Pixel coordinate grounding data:
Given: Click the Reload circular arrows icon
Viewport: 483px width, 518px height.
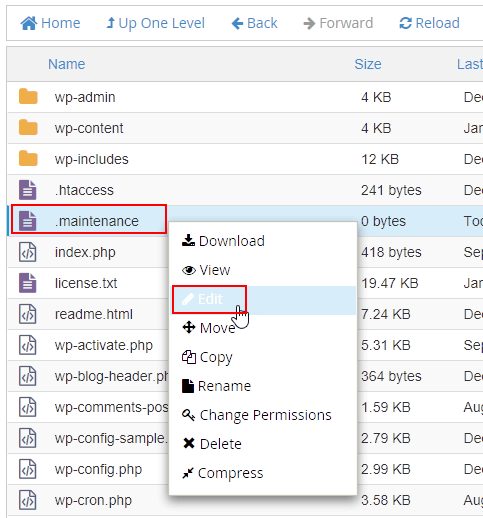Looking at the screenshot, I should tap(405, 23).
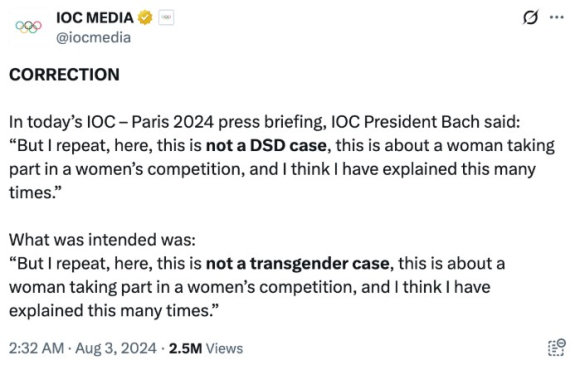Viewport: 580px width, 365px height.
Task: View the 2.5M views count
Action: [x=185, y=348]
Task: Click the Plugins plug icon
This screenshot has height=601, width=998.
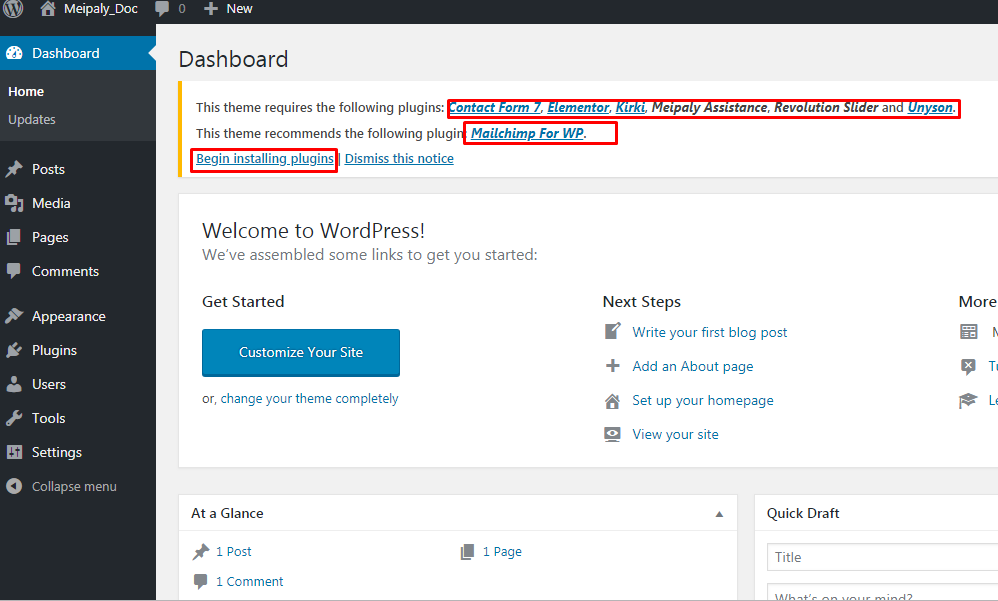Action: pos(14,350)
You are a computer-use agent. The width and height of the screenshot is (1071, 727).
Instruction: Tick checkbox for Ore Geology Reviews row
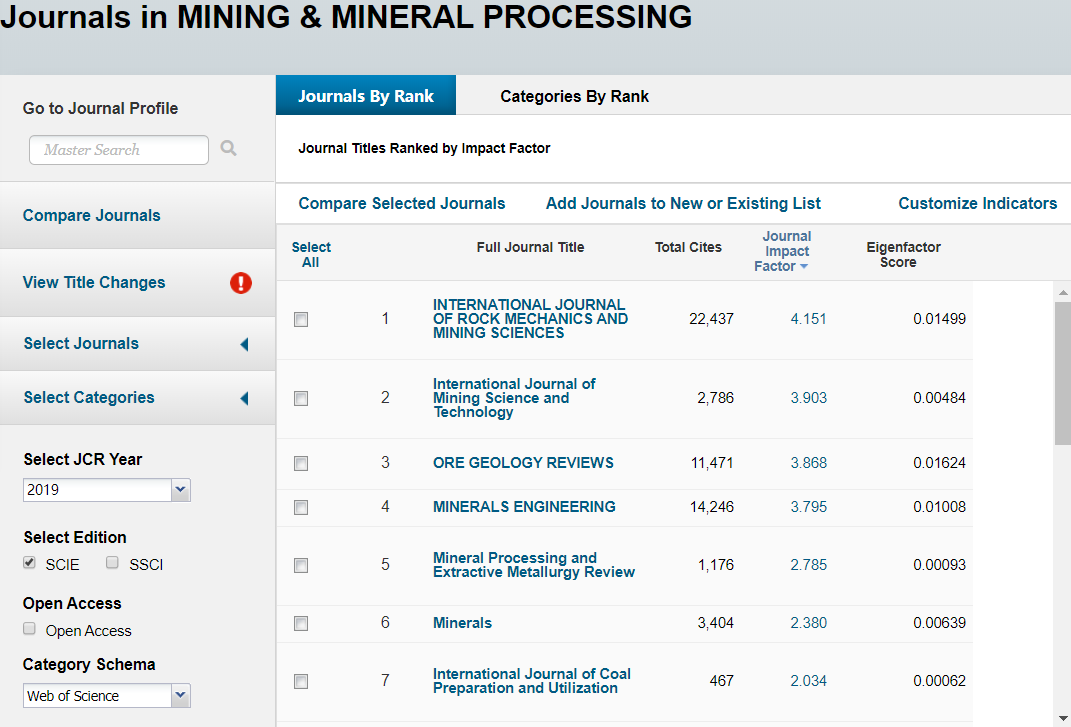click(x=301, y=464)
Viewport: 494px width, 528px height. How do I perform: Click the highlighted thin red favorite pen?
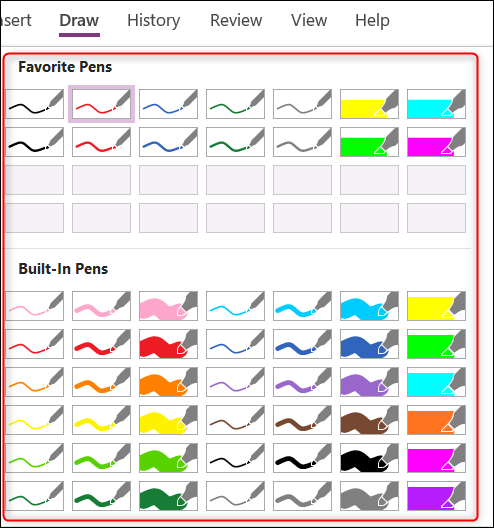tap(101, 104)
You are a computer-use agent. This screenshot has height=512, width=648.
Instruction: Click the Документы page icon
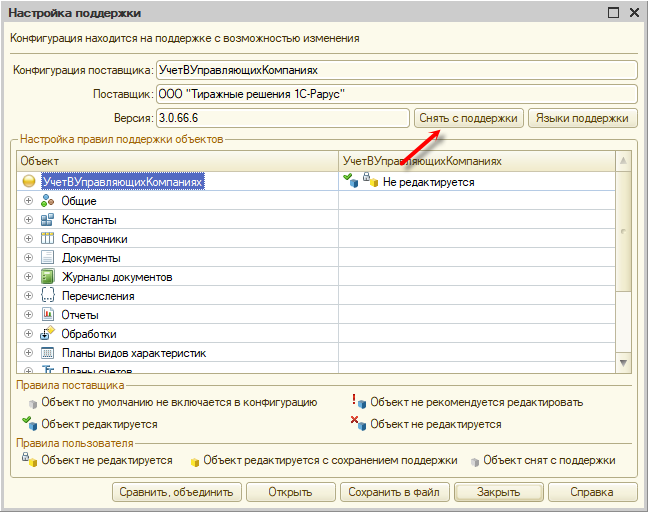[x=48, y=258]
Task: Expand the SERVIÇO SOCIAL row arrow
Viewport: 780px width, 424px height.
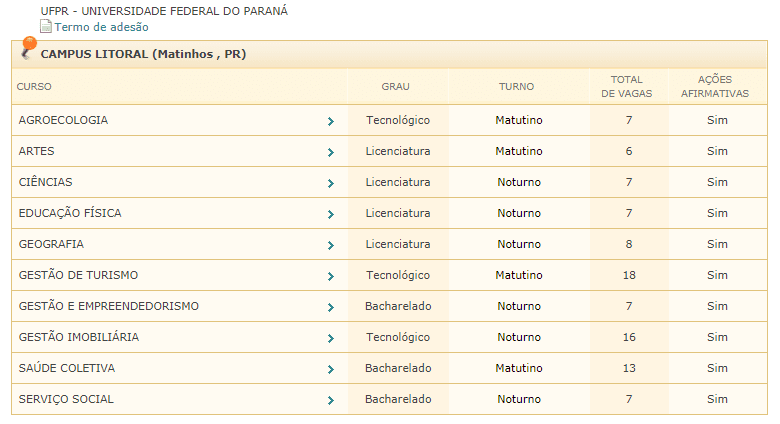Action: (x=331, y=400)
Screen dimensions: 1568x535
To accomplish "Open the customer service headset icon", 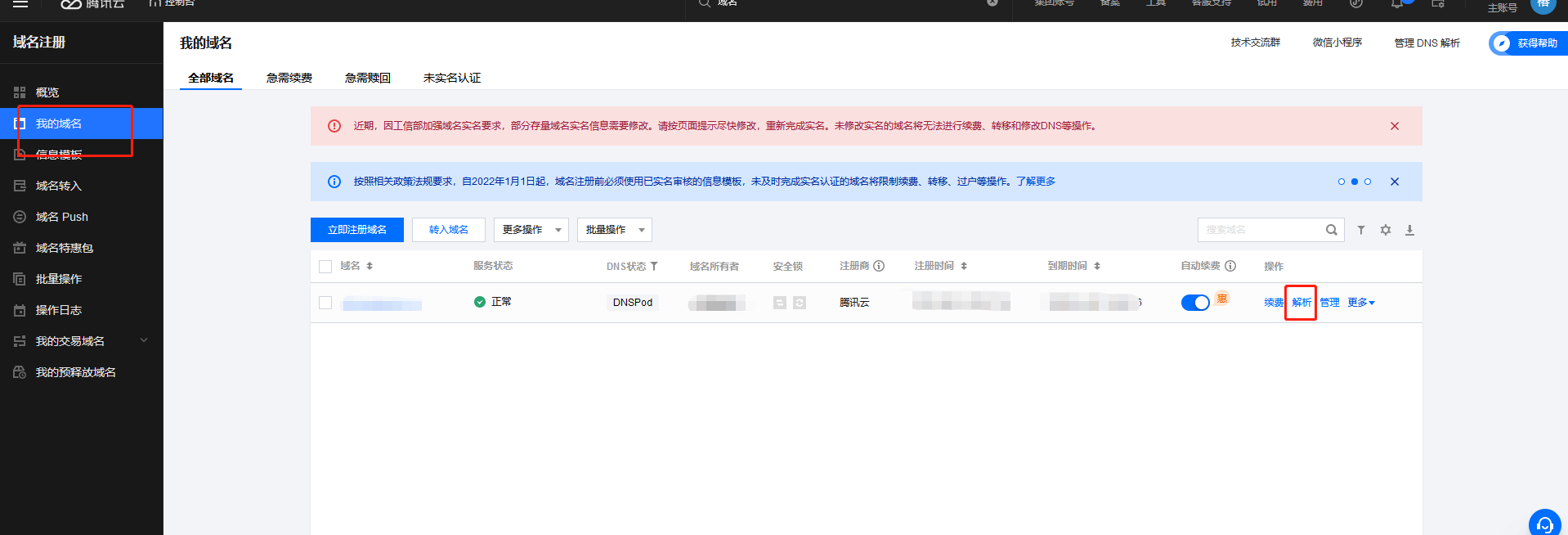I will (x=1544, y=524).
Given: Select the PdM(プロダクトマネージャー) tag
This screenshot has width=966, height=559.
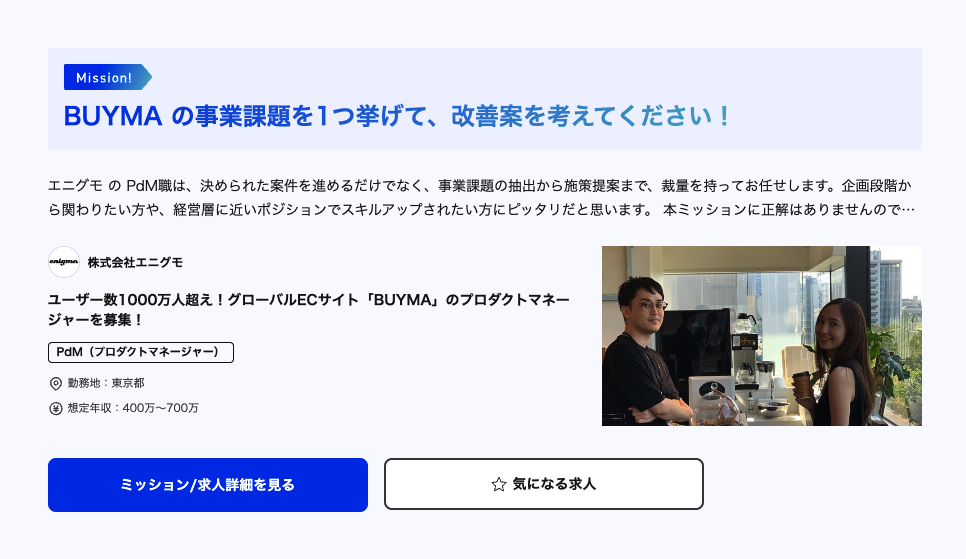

- DIRECTIONS: Find the word "computer" in the records. Copy every line it appears in.

- EXERCISE RESULT:
You are a computer-use agent. The width and height of the screenshot is (1071, 727).
You are a computer-use agent. This screenshot has height=512, width=648.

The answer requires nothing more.